Trials have concluded that anti-EGFR and anti-VEGF therapies together with combination chemotherapy can improve survival outcomes in the second-line therapy for mCRC compared with combination chemotherapy alone.47,48 Our meta-analysis compared two therapies in the second-line setting and indicated that anti-EGFR therapy significantly improved ORR, whereas no significant differences in OS and PFS were observed between these two therapies. However, we identified a trend toward improvement in the OS in anti-VEGF therapy. There are some explanations for this result. On one hand, more patients on anti-VEGF therapy received subsequent-line therapies.

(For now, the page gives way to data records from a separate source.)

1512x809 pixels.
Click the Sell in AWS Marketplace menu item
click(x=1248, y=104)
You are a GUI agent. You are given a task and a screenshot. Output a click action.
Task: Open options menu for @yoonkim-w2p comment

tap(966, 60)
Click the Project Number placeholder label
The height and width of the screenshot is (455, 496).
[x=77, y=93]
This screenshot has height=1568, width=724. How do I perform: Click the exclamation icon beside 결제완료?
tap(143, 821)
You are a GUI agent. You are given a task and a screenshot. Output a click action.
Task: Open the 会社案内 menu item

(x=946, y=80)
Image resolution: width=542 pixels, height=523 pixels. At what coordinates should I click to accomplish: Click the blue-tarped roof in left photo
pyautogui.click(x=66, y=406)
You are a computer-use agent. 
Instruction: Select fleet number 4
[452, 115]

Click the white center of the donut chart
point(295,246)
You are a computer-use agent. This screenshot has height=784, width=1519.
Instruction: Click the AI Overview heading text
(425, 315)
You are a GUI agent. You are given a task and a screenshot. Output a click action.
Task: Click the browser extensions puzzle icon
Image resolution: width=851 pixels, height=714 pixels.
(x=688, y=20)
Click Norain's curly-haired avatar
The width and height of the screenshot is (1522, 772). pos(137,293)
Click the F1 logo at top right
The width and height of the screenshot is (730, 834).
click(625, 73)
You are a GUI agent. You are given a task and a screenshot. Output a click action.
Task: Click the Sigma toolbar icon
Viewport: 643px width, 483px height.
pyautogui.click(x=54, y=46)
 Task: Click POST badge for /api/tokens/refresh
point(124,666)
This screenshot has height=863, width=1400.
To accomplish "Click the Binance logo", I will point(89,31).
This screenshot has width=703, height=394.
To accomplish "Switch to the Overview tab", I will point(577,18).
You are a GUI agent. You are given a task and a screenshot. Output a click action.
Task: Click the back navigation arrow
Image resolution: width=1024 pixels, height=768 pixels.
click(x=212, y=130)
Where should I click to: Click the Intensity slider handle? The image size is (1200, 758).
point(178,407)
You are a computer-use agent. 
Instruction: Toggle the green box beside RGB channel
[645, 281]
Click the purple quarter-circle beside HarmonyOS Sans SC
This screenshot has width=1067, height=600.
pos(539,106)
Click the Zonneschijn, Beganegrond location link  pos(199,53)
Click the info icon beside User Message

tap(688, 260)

On the other hand, the SPIRITT trial reported that more patients on anti-EGFR therapy were older, had colon cancer, and two or more organs presented metastatic disease.28 Our meta-analysis suggested that survival outcomes in anti-EGFR and anti-VEGF therapies were similar as second-line therapies. Therefore, the development of accurate biomarkers and further toxicological analyses in the second-line setting may help to identify the best therapy for individual patients.

Our meta-analysis had some limitations. First, the quality of the trials affected the results, and two of the eligible studies in our meta-analysis were not RCTs. Second, the sample size of the eligible studies was relatively small, leading to a relatively low statistical power. Third, our study included the CALGB/SWOG 80405 trial – presented in the abstracts from the American Society of Clinical Oncology and European Society for Medical Oncology conferences – and it did not provide sufficient data (such as toxicity) for analysis. Fourth, one of the included studies evaluated patients with mutations in KRAS codons 12 and 13 in anti-VEGF therapy, which might have caused bias.27 Fifth, we could not control or avoid the occurrence of relevant bias (ie, age, sex, and treatment regimen) in the pooling analysis. Sixth, heterogeneity was observed across the studies, and we adjusted for this factor by using a random-effects model to make our results statistically credible.

Conclusion

Our results indicate that anti-EGFR therapy improved OS and ORR and caused the toxicity expected compared with anti-VEGF therapy as a first-line therapy for KRAS-WT and all RAS-WT mCRC. Furthermore, we found a clear tendency for conversion therapy in the anti-EGFR group. There was a significant improvement in ORR in the second-line setting in the anti-EGFR group. Therefore, more high-quality and well-designed studies are needed to provide further evidence.

Begg’s funnel plot with pseudo 95% confidence limits on OS.

Abbreviations: HR, hazard ratio; SE, standard error; OS, overall survival.

Egger’s publication bias plot on OS.

Abbreviation: OS, overall survival.

Table S1

Risk of bias of RCTs (the Jadad scale)

Study	Randomization	Blinding	Withdraw and dropout	Jadad’s score	Quality
Heinemann et al12	2	1	2	5	High
Schwartzberg et al14	2	1	1	4	High
Hecht et al28	2	1	1	4	High

Notes: Randomization: randomization was described with appropriate method: 2 score; randomization was described without appropriate method: 1 score; no randomization: 0 score. Blinding: blinding was performed on all doctors and patients: 2 score blinding was partially performed on doctors and patients: 1 score; no blinding: 0 score. Withdraw and dropout: the reason of withdraw and dropout was described: 1 score; the reason of withdraw and dropout was not described: 0 score; Quality: high-quality trials should score ≥3.

Abbreviation: RCTs, randomized controlled trials.

Table S2

Risk of bias of retrospective studies (NOS)

Study	Selection				Comparability		Outcome			Total	Quality
	REC	SNEC	AE	DO	SC	AF	AO	FU	FUO
Stremitzer et al25	1	0	1	1	0	0	1	1	1	6	Moderate
Yang et al27	1	0	1	1	0	0	1	1	1	6	Moderate

Abbreviations: REC, representativeness of the exposed cohort; SNEC, selection of the nonexposed cohort; AE, ascertainment of exposure; DO, demonstration that outcome of interest was not present at start of study; SC, study controls for age and sex; AF, study controls for any additional factors; AO, assessment of outcome; FU, follow-up long enough for outcomes to occur; FUO, adequacy of follow-up of cohorts; NOS, Newcastle–Ottawa Scale.